Home / Artikel / Antisipasi Vaksin Covid-19

Antisipasi Vaksin Covid-19

Sesudah vaksin nanti benar-benar ada, harus dijamin bahwa semua akan mendapatkannya. Akan tetapi memvaksinasi semua penduduk satu negara tentu bukan hal sederhana.

Situasi Covid-19 di dunia masih terus meningkat. Jumlah kasus sudah lebih dari 36 juta orang dan sekitar sejuta orang meninggal. Di Indonesia, hingga 7 Oktober lebih dari 311.000 orang terinfeksi, lebih dari 11.000 orang meninggal dan penambahan kasus per hari 3.000-4000 orang.

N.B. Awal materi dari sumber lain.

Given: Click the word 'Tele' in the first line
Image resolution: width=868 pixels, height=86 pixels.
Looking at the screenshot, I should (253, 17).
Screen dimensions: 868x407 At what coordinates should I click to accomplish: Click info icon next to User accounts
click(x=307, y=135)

Dewasa ini dunia menerapkan protokol kesehatan sebagai modal utama mengerem perluasan pandemik, khususnya karena belum ada obat yang benar-benar ampuh dan juga vaksin masih ditunggu. Untuk obat, banyak penelitian dilakukan, dan Organisasi Kesehatan Dunia (WHO) bahkan melakukan Solidarity Trial yang melibatkan puluhan negara (termasuk Indonesia) untuk kemudian memberikan rekomendasi tentang obat penyakit ini.

Kini juga sedang dibahas tentang Solidarity Trial untuk vaksin dengan berbagai dampak dan kompleksitasnya.

Puluhan tahun
Vaksin memang menjadi harapan besar umat manusia sebagai salah satu senjata utama mengendalikan Covid-19, dan karena itu beberapa institusi berlomba-lomba melakukan penelitian untuk mendapatkannya. Tentu kita semua berharap agar hasilnya baik. Hanya perlu kita sadari berbagai kenyataan yang ada.

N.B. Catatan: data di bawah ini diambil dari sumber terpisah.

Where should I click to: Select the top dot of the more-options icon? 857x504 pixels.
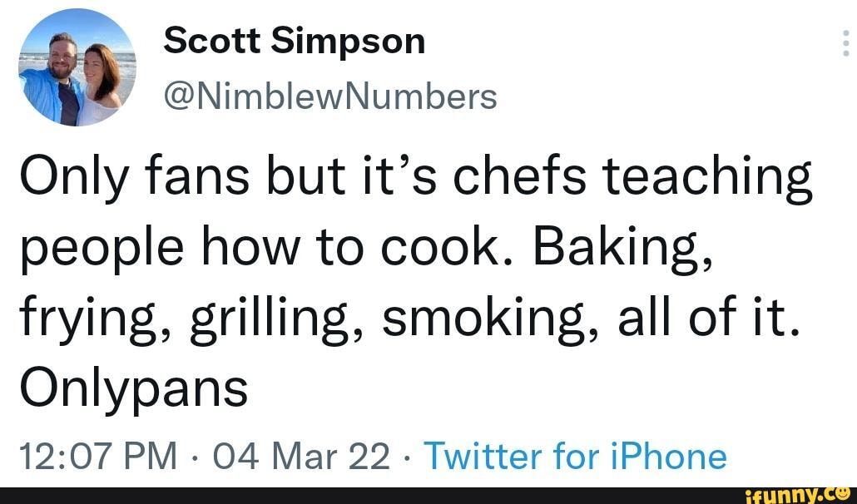(x=845, y=34)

Selama ini memang butuh waktu puluhan tahun dari virus ditemukan sampai vaksinnya ditemukan dan berhasil. Vaksin polio baru ditemukan tahun 1954, berselang 45 tahun sesudah virusnya ditemukan pada 1909. Vaksin campak baru ditemukan sesudah 46 tahun penyakitnya dikenal dan vaksin hepatitis B baru ada 17 tahun sesudah virusnya ditemukan. Covid-19 ditemukan Desember 2019 dan sekarang baru 10 bulan.

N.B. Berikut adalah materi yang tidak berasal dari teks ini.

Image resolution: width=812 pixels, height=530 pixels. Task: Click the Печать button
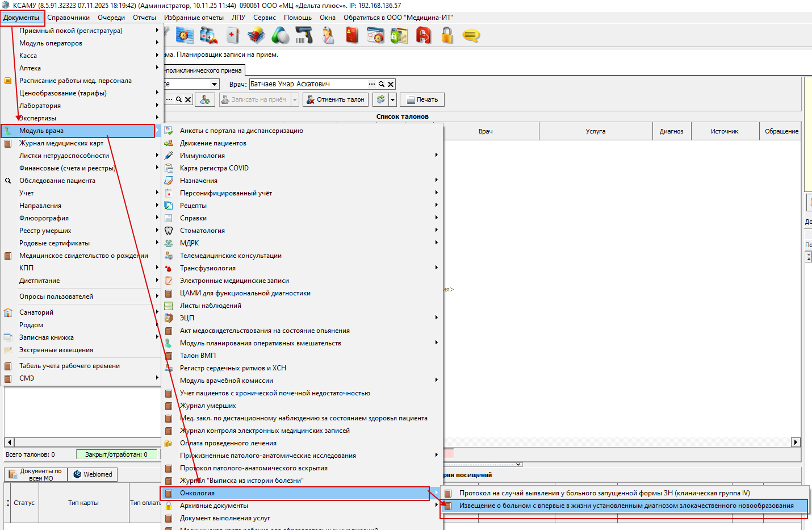[422, 99]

Namun, perkembangan ilmu pengetahuan telah maju pesat sehingga mungkin saja waktu puluhan tahun di era lalu kini dapat saja dipersingkat menjadi sekitar satu tahun saja. Hanya saja, karena vaksin ini akan diberikan ke seluruh umat manusia, secanggih apa pun tekniknya, harus ada jaminan bahwa vaksin ini sungguh aman bagi manusia, selain harus efektif mencegah tertularnya penyakit.

Antisipasi Vaksin Covid-19
Produksi vaksin dapat berasal dari berbagai sumber/mekanisme, ada dari virus yang dilemahkan atau di-inaktivasi, ada yang dari DNA atau RNA, ada yang disebut replicating dan ada yang non-replicating viral vector serta ada juga yang subunit protein dan virus like particle. Setiap calon vaksin dapat menggunakan salah satu dari mekanisme ini, dan hasilnya juga akan mungkin punya spesifikasinya sendiri-sendiri.

Data Landscape Covid Vaccine WHO 25 September 2020 menunjukkan sudah ada 40 calon vaksin yang sudah masuk uji klinik, sembilan di antaranya sudah fase 3 (salah satunya sedang diuji klinik di Bandung) serta 149 calon vaksin lainnya masih dalam taraf preklinik, artinya masih taraf di laboratorium dan belum pada manusia.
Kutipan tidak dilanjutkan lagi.